Record keeping is an essential part of running a small business. In part one of my blog I will be looking at why you need to maintain records and what records you are required to retain. Part two, next week will look at the different ways to record you income and expenditure.
A legal requirement
As a self-employed individual you are responsible for filing a tax return. Maintaining the records and documents used to support the numbers in the return is a legal requirement. You may have to pay a penalty if you don’t keep records of if you don’t keep records for long enough.
How long do I have to retain my records for?
You need to retain invoices and receipts for 6 years from the end of the tax year.
Records you are required to keep
Your business records must include records of all your sales, purchases and expenses. Examples of the records that you are required to maintain include: till rolls, bank statements, paying-in slips, customer invoices, accounting records, purchase invoices, cheque book stubs, credit card statements and mileage records. If you are claiming capital allowances for certain assets you will need to maintain certain records to support the claim you make.
You can scan and store the records electronically or you can keep the originals. Write on the receipts how you paid (cash, debit or credit card etc) to make it easier for you to reconcile everything later on.

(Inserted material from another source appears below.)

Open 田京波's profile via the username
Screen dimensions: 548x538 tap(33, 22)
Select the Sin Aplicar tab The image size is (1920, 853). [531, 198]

Above all, keep your records (paper or digital) well organised by year, quarter and month.
The above requirements may seem quite onerous but on the plus side if you maintain accurate and up-to-date records you will save time (and money if you have an Accountant) completing your tax return. There is less likelihood of you making an error and consequently you will avoid HMRC penalties. Accurate and up-to-date records will allow you to budget for tax payments and manage your business’s cash-flow effectively.